After Chandler’s conviction was overturned, she was transferred from a state prison to the Shawnee County jail, where she has remained since 2018 awaiting her new trial.
In the years since, she has tried unsuccessfully to get the charges against her tossed or the trial moved to a different county.
One motion to dismiss filed by Chandler sought to highlight alternative suspects, including a neighbor who allegedly used a check stolen from Harkness’ home. That motion was denied.
In another unsuccessful motion to dismiss, on the grounds of “misuse of the media,” Chandler accused investigators of plotting to use “48 Hours” and coverage from other media outlets “to gain a tactical advantage for prosecution.”
In the motion, she cited an internal 2003 detective’s memo, “floating the idea of using the media to develop leads in the crime,” as well as a 2009 request by investigators to have a DNA test expedited in the hopes that it could be included in a “48 Hours” episode.
After the first “48 Hours” show aired, detectives cited it in an effort to get one of Chandler’s relatives to cooperate, a transcript of the interrogation shows.
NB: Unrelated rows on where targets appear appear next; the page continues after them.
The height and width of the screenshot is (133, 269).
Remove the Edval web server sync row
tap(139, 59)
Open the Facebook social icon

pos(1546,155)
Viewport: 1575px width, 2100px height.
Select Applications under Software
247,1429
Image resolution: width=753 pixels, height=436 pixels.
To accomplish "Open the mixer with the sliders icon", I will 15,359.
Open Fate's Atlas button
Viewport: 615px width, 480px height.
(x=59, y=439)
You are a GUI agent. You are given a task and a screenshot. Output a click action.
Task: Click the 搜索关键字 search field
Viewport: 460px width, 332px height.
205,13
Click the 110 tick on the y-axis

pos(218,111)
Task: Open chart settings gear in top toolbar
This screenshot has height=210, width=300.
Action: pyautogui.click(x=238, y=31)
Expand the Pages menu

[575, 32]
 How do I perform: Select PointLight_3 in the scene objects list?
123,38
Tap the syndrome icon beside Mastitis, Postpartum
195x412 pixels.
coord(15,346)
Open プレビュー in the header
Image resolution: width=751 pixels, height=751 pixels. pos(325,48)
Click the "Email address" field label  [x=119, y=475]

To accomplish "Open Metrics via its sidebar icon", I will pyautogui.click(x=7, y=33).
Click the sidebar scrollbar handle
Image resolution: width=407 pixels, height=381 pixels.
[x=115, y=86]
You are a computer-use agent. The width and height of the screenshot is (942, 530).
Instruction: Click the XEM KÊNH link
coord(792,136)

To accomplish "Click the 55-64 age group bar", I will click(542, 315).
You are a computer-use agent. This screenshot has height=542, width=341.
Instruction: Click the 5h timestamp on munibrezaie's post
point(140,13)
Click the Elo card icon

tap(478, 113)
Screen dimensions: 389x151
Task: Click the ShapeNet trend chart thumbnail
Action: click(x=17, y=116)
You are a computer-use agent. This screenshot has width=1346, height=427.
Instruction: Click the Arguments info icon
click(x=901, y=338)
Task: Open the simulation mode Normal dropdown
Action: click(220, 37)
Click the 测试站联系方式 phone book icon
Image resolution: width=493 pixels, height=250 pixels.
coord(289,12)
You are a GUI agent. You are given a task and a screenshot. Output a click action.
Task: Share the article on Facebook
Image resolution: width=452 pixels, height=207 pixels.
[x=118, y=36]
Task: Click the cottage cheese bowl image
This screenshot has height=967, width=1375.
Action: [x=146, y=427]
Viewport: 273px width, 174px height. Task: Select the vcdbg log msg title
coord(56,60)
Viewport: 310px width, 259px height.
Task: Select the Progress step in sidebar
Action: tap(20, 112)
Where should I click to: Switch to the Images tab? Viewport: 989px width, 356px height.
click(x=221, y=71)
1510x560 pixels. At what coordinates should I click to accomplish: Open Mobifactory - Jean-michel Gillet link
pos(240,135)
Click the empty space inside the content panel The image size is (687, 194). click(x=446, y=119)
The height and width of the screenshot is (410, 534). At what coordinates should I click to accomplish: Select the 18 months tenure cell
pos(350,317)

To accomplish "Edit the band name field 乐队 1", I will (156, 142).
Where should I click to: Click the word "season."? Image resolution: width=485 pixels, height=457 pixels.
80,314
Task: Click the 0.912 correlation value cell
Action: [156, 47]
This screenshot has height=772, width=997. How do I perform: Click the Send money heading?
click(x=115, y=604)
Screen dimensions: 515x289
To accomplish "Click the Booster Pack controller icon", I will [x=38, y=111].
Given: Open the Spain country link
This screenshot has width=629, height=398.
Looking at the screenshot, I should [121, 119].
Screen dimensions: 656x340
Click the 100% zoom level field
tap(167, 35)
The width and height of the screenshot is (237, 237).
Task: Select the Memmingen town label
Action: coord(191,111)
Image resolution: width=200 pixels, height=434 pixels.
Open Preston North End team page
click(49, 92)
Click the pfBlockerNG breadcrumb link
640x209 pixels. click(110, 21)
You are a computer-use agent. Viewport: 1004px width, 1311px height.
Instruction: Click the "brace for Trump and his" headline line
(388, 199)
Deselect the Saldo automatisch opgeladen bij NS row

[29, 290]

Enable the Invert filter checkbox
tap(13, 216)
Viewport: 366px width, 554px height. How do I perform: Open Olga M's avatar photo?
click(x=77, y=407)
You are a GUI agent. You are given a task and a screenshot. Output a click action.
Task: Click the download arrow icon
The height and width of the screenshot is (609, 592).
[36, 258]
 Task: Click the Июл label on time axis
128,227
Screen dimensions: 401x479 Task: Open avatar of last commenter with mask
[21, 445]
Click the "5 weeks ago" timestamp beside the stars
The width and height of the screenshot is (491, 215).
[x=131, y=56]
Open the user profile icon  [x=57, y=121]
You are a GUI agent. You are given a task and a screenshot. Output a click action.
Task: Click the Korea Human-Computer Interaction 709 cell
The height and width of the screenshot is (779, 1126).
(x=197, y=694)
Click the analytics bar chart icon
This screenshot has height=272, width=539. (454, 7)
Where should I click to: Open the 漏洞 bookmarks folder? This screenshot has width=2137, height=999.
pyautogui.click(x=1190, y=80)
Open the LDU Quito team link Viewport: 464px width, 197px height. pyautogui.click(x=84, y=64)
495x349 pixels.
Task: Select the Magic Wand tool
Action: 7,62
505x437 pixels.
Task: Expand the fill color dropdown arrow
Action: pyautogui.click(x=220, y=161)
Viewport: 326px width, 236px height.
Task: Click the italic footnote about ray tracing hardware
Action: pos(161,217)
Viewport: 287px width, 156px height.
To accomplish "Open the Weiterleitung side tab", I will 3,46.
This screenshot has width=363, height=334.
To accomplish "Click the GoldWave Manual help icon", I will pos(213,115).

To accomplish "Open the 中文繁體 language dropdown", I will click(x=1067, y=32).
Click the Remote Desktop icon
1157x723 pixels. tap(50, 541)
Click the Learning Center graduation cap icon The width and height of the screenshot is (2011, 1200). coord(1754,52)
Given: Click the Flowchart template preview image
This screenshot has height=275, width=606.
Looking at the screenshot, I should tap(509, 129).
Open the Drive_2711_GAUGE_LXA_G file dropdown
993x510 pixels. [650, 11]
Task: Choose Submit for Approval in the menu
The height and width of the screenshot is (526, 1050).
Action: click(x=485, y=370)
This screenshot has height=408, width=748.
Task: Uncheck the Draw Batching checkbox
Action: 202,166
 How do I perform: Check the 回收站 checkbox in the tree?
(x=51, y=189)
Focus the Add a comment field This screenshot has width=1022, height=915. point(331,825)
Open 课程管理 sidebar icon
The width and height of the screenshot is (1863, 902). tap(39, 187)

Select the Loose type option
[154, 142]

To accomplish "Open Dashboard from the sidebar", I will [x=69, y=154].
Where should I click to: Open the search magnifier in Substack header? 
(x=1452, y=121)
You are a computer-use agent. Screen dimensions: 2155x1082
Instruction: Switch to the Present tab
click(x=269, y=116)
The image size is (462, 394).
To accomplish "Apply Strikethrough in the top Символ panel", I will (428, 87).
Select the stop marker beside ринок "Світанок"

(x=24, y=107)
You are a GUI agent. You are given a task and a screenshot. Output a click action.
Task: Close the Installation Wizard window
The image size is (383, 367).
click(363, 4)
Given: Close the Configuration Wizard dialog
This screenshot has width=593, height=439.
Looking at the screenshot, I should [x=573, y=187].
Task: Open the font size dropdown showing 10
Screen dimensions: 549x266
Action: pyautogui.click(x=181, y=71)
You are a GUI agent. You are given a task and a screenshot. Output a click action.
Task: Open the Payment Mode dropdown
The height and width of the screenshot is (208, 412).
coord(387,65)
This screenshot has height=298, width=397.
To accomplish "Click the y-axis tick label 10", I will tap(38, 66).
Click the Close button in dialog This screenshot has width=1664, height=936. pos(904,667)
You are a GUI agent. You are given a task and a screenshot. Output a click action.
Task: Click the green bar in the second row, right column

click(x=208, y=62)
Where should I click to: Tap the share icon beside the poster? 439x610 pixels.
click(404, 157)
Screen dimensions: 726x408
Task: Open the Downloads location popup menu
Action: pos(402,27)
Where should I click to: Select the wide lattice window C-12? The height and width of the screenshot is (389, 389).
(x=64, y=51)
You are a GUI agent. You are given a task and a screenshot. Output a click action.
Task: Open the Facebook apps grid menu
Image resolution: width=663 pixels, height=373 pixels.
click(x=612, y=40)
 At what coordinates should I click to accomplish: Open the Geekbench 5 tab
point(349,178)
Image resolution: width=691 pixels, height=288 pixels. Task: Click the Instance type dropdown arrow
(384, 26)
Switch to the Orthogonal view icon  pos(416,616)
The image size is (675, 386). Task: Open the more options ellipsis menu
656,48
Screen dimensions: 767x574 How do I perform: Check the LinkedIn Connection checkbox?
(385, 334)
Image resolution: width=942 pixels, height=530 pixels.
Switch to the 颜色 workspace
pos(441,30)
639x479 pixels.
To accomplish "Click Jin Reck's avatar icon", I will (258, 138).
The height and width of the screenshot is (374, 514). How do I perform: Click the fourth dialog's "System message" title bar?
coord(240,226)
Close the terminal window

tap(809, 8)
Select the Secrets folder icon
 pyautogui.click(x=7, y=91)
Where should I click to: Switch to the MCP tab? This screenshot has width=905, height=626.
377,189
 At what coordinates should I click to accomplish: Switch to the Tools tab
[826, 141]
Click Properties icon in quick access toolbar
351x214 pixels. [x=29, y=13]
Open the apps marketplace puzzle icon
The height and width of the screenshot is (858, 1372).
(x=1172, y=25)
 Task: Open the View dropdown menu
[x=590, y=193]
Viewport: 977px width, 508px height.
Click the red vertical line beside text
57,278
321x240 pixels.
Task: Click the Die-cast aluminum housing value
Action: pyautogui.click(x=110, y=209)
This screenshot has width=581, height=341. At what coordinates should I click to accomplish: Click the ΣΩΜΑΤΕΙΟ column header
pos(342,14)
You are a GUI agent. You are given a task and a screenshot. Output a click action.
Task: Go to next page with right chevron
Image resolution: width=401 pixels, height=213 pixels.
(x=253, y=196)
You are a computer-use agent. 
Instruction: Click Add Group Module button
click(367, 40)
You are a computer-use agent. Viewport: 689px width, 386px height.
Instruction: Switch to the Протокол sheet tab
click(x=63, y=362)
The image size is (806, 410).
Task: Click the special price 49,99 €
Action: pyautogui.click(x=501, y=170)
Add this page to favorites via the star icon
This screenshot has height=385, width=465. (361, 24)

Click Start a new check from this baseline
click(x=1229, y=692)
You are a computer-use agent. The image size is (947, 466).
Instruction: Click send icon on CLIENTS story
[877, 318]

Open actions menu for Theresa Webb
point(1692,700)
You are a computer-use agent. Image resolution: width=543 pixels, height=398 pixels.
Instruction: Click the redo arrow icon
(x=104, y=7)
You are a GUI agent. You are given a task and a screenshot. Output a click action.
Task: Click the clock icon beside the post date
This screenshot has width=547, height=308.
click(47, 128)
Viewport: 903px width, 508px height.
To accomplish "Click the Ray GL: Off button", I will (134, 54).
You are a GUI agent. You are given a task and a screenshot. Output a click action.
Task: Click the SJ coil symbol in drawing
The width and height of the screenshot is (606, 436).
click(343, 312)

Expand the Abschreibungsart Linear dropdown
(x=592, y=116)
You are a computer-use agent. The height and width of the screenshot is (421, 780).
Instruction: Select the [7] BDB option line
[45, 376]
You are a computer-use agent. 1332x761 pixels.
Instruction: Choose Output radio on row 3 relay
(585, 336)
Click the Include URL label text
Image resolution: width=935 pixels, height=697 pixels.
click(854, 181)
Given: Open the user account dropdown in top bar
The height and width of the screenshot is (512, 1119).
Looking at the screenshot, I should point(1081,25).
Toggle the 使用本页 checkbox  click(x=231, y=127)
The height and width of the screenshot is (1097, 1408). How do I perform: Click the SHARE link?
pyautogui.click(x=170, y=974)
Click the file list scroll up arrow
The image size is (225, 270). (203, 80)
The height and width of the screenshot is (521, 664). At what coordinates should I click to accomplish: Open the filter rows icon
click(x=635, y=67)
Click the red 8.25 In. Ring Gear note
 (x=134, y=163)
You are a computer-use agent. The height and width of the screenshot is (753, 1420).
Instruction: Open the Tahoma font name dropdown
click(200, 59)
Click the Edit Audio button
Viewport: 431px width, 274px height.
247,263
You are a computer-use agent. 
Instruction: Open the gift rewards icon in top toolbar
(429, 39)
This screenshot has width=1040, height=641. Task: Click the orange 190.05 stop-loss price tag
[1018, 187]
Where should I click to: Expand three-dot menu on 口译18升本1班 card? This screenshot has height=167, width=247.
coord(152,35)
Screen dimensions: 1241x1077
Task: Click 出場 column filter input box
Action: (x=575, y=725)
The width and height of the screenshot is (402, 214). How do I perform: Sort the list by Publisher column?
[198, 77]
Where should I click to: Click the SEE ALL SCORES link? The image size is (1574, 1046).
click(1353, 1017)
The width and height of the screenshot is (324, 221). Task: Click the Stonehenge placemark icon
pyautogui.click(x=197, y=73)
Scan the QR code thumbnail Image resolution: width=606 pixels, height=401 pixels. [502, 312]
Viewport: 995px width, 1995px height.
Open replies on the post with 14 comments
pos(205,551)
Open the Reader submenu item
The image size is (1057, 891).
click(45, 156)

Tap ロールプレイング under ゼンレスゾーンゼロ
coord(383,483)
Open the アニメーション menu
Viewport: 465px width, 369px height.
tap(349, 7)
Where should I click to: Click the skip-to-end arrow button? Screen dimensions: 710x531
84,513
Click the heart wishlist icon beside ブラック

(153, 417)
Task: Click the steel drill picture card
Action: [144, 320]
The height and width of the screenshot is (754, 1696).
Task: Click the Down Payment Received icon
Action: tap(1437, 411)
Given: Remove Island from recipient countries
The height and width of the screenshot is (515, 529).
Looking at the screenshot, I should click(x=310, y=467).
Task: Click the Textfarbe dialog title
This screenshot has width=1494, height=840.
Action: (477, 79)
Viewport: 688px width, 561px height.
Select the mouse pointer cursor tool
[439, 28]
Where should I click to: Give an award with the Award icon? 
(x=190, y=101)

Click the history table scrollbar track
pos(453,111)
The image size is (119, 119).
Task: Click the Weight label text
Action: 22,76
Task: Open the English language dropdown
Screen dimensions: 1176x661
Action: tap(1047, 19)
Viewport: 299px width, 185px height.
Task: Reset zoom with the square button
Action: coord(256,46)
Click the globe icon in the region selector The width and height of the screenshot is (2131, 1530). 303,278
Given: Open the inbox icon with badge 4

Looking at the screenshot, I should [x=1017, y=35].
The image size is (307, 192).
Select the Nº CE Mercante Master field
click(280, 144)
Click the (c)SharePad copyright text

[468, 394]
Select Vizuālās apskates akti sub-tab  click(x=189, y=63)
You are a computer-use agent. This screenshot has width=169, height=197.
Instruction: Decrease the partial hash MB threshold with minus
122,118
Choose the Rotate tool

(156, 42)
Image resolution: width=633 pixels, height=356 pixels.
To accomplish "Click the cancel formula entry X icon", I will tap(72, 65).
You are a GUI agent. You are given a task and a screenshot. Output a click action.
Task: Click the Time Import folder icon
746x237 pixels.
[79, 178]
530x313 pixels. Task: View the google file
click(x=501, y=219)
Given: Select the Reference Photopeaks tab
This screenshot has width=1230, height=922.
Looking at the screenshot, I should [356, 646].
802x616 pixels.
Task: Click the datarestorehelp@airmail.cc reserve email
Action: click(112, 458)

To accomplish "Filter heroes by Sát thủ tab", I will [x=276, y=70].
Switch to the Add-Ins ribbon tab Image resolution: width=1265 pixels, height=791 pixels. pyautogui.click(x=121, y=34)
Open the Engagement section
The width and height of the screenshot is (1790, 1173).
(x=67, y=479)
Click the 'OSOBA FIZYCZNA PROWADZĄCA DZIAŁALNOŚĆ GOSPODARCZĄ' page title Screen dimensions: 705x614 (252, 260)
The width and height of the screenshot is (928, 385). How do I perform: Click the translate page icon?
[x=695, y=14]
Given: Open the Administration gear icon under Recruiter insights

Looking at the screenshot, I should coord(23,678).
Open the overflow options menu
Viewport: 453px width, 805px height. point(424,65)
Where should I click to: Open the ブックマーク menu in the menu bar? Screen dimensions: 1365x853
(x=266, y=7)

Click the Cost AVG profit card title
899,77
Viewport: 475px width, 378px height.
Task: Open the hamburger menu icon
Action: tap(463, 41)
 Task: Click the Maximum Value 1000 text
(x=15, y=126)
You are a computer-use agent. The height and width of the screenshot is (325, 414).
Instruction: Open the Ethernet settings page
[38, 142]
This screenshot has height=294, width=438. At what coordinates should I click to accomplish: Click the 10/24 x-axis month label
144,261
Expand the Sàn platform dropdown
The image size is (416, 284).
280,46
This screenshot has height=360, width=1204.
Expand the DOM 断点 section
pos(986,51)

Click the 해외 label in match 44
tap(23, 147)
After her conviction was overturned, Chandler tried unsuccessfully several times to subpoena a “48 Hours” producer and a correspondent, before eventually withdrawing her request to do so.
The motion also cited NBC and Discovery: ID coverage of her case, as well as extensive local newspaper coverage.
A filing by attorneys seeking a change of venue for Chandler’s trial sought to highlight the impact of media coverage in Shawnee County, where her upcoming trial will take place.
A research firm hired by her attorneys conducted a survey in Shawnee and nearby Johnson County. Of 302 people in Shawnee surveyed, 200 recognized the case, and 99 said they believed Chandler to be guilty. In Johnson County, just 25 out of 302 people surveyed recognized the case, with five people believing Chandler was guilty. Their request to move the trial location was denied.
Chandler, who maintains her innocence, is being held in jail on $1,000,000 bond. She has asked repeatedly for a reduction in that amount but those requests have been denied. Her jury trial is scheduled to begin on Aug. 1.